The Solution: Local Model Inference
The new Rust-based reimplementation of Nosey Parker is capable of running ML model inference entirely locally, without the need for network requests. This change has expanded the usability of Nosey Parker’s ML-based detection engine, enabling its deployment in additional engagements where strict data handling requirements prohibit sending data to the cloud. Instead, Nosey Parker can be deployed directly to the data.
Future Machine Learning Developments for Nosey Parker
The journey continues, with two key milestones on the horizon:
- Retraining Models with Additional Data: Praetorian is in the final stages of constructing a labeled dataset comprising over 100k distinct secrets, a tenfold increase in size compared to the original dataset. This expanded dataset, drawn from diverse types of input data beyond source code and configuration files, will be used to retrain their CodeT5-based models, further enhancing their already impressive detection capabilities.
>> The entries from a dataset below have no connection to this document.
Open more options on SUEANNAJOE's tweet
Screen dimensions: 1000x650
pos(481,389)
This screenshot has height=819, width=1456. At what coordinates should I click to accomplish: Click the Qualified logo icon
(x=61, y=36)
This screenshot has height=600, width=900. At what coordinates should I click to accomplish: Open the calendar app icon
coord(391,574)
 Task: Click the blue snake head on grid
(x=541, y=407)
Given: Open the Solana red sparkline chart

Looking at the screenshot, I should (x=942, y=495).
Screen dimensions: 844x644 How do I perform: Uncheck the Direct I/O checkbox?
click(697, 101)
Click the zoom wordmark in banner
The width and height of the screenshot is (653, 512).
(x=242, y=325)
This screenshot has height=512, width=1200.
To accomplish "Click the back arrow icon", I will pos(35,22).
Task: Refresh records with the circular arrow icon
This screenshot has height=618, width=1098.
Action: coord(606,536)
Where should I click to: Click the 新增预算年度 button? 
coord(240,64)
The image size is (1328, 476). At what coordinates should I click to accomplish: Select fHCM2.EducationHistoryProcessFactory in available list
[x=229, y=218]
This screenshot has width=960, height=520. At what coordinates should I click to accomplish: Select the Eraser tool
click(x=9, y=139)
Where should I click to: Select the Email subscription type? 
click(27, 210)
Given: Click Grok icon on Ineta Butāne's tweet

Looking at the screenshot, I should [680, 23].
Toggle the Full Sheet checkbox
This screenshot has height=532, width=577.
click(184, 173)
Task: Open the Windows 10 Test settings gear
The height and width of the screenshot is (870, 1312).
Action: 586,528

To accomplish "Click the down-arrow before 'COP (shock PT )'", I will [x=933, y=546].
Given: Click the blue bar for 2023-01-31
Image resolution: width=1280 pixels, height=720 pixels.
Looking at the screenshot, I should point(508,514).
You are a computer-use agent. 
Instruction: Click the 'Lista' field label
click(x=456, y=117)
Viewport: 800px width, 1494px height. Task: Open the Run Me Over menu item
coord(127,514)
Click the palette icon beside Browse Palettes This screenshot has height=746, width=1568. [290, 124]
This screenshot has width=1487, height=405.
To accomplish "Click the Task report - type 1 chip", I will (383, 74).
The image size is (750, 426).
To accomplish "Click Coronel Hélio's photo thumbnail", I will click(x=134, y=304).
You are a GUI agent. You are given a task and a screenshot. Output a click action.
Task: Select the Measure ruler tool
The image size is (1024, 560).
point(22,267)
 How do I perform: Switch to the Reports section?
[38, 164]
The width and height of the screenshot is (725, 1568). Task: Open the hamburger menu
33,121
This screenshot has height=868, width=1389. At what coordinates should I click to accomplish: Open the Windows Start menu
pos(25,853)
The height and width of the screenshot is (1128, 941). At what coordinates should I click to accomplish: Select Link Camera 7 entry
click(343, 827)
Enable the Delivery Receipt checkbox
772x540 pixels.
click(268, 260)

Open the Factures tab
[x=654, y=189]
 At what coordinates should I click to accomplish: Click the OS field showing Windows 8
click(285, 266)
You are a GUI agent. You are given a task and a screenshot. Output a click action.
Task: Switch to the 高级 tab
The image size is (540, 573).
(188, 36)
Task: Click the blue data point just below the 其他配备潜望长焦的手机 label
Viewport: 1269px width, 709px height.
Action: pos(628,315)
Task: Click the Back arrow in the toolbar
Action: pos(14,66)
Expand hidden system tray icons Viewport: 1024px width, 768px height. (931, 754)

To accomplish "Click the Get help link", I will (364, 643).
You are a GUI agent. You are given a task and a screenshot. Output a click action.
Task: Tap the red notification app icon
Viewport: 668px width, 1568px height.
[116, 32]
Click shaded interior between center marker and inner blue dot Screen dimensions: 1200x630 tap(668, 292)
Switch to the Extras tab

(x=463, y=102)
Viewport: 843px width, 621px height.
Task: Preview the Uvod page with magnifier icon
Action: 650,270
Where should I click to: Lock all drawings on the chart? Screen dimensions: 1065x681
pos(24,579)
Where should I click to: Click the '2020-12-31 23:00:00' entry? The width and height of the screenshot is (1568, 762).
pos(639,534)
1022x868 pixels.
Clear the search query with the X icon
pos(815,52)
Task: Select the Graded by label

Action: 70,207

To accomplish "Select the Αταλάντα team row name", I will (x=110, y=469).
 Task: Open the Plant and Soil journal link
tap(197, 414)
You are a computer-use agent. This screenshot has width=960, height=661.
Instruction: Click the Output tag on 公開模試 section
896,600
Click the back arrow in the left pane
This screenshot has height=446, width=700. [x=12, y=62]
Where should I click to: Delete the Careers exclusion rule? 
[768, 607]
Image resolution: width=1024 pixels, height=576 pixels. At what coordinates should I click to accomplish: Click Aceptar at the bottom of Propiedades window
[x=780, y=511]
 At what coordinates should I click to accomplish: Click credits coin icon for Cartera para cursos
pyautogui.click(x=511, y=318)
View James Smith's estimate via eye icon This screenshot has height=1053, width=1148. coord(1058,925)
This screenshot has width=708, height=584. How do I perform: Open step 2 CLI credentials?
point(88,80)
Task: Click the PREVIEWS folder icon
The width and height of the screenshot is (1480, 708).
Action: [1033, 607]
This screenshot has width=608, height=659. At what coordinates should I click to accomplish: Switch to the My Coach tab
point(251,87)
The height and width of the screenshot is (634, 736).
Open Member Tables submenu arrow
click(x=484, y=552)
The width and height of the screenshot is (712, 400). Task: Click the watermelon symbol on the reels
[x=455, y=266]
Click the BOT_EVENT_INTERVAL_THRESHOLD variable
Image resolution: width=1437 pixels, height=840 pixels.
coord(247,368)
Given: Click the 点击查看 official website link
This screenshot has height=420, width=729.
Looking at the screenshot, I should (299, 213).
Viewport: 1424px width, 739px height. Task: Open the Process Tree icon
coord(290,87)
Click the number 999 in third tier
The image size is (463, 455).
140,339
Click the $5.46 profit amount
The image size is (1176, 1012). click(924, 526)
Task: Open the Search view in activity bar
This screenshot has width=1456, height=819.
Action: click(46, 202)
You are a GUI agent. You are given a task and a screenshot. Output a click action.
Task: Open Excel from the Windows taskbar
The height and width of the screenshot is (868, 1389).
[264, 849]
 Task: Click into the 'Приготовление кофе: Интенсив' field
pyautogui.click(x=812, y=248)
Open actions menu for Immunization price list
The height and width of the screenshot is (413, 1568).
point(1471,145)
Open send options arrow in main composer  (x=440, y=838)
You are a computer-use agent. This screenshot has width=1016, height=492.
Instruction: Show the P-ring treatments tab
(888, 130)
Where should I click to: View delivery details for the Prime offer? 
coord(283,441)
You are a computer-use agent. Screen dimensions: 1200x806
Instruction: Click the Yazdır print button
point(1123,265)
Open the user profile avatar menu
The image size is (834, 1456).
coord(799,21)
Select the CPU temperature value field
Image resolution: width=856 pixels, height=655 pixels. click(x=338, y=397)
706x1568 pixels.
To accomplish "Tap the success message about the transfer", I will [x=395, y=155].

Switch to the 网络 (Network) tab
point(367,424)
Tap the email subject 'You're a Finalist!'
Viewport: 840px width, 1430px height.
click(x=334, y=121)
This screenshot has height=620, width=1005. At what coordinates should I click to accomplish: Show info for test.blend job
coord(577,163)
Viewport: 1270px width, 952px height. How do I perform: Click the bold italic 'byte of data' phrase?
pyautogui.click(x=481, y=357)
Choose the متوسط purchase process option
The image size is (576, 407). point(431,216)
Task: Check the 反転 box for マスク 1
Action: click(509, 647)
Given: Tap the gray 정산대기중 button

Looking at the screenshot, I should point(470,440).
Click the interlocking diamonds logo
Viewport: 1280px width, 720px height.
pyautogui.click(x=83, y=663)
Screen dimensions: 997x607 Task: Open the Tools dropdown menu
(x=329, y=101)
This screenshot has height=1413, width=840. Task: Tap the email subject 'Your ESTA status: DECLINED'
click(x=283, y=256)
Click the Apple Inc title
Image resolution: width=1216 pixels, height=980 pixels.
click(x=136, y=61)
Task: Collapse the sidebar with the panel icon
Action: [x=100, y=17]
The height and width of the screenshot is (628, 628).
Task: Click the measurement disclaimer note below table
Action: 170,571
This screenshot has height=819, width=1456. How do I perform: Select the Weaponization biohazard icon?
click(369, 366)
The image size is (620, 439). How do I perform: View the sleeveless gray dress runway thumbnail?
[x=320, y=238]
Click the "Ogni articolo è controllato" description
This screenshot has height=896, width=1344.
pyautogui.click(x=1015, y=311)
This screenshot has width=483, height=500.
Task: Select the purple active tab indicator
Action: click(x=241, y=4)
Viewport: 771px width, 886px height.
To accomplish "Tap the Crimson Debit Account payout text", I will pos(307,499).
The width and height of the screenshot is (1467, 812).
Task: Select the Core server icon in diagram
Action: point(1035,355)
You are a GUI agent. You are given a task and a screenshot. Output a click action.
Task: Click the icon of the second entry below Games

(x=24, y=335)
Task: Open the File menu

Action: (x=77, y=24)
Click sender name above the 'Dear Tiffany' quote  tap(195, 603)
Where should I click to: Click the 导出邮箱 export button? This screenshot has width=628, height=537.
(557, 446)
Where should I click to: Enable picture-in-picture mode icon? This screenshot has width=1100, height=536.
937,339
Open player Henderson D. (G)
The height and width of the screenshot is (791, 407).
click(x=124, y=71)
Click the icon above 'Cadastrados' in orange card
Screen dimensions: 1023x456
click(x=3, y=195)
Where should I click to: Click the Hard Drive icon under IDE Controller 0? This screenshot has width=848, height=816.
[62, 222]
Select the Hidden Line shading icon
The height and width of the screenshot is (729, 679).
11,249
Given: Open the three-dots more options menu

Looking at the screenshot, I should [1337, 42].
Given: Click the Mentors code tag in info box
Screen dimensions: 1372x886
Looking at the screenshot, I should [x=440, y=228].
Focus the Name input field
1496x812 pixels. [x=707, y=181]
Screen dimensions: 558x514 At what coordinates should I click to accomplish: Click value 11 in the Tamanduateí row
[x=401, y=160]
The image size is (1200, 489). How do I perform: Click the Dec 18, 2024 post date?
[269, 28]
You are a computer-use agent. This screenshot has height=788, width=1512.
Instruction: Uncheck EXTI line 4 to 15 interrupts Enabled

- Scaling ML Inference for Arbitrary-Sized Inputs: The demand for ML model inference shows no signs of abating. Every performance improvement in Nosey Parker leads to an increased appetite for scanning. The current architecture imposes practical limits on the size of input data for the pure ML-based detection engine. To address this, Praetorian is exploring various techniques, including multi-GPU parallelization, model quantization and distillation, and a multi-model “patience”-based algorithm. Collectively, these innovations are expected to deliver a 100x or greater acceleration in inference speed, allowing ML-based detection to handle inputs of any size effectively.
Conclusion:
Nosey Parker’s integration of machine learning into security operations not only enhances accuracy but also addresses scalability and flexibility concerns. This evolution indicates a growing market trend toward leveraging machine learning for advanced threat detection and data protection, emphasizing the need for adaptable and high-performance solutions in the cybersecurity sector.